According to convergent validation of the French-CA version, positive mild associations (r=0.30-0.38) were found between fear of COVID-19, psychological distress and depression symptoms. We must mention that we were the only research team to use the K6 scale, not allowing us to compare our findings with previous studies. These previous studies used the Hospital Anxiety Depression Scale (HADS) or the Job Stress Scale (JSS). Correlations in the range of 0.40-0.50 with these stress measures were found in nurses (JSS in Labrague et al., 2020) and healthcare workers (HADS in Khanal et al., 2020). Similar correlations were found in the general population for the original Iranian version and the French-France versions of FCV-19S with HADS anxiety and depression scores (Ahorsu et al., 2020; Mailliez et al., 2020). Anxiety was also found to be associated with higher fear scores (English-US version) in a student sample (Perz et al., 2020). The PHQ-9 was used by Saracoglu and colleagues (2020), but they did not report associations between depression and fear of COVID-19. Although our correlations with stress-related measures were lower in comparison to these previous studies, they were positive as expected and almost reach a moderate magnitude (Agoklu, 2018).

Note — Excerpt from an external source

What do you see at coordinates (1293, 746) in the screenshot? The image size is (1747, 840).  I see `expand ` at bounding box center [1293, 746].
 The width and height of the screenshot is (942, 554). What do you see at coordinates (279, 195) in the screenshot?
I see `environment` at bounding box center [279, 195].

According to convergent validation with work characteristics, our mild correlations (<0.30) between COVID-19 fear, work satisfaction, and turnover intention are similar to those found by Labrague et al. (2020) who used the same measure for turnover intention and a similar one for work satisfaction. A mild negative correlation was found between COVID-19 fear and work satisfaction, and mild positive correlations were obtained with turnover intention. Turnover intention is an important predictor of nurses' actual turnover behaviour (Hayes et al., 2006).

Limitations

The participation rate was low, but expected. A potential explanation for this is the timing of the invitation during the summer vacation period. Also, several surveys were launched during the pandemic, and nursing staff was a targeted group in these studies. Nursing staff may also have been solicited to participate in other studies through their healthcare institution. A smaller sample of nursing staff completed the English-CA and due to low power, we could not check for discriminative and convergent validation of the English-CA version of the scale. Our primary goal was to check if the scale structure was consistent and similar for both versions. Our selected stress-related measures differed from those used in other studies, not allowing us to compare our findings with previous studies. As this methodological study was part of a larger cross-sectional survey with broader objectives, we had to select measures with fewer items to minimize the participant’s burden.

Implications for Nursing

Fear of COVID-19 was high in Quebec nursing staff and was associated with stress-related symptoms. Training and appropriate resources are essential to provide nursing staff and healthcare workers with adequate preparation and protection from COVID-19. Screening for fear of COVID-19 could help identify nursing staff at higher risk of distress. It could guide the development of further interventions to modify or overcome factors that trigger the fear of COVID-19, such as stressors, lack of information, or low perceived control. In addition, the development of support interventions and safety measures at the workplace and at home are important to reassure nursing staff and healthcare workers.

Conclusion

The French-CA and English-CA versions of the FCV-19S resulted in a unidimensional scale. Discriminative and convergent analyses of the French-CA version of the scale support its validity in Quebec nursing staff population. As fear of COVID-19 was associated with stress-related symptoms, it should be addressed in training and support programs. The FCV-19S was validated in a large sample of nursing staff, but further validation testing with other multidisciplinary team members is required to support its validity in the healthcare workforce of Quebec.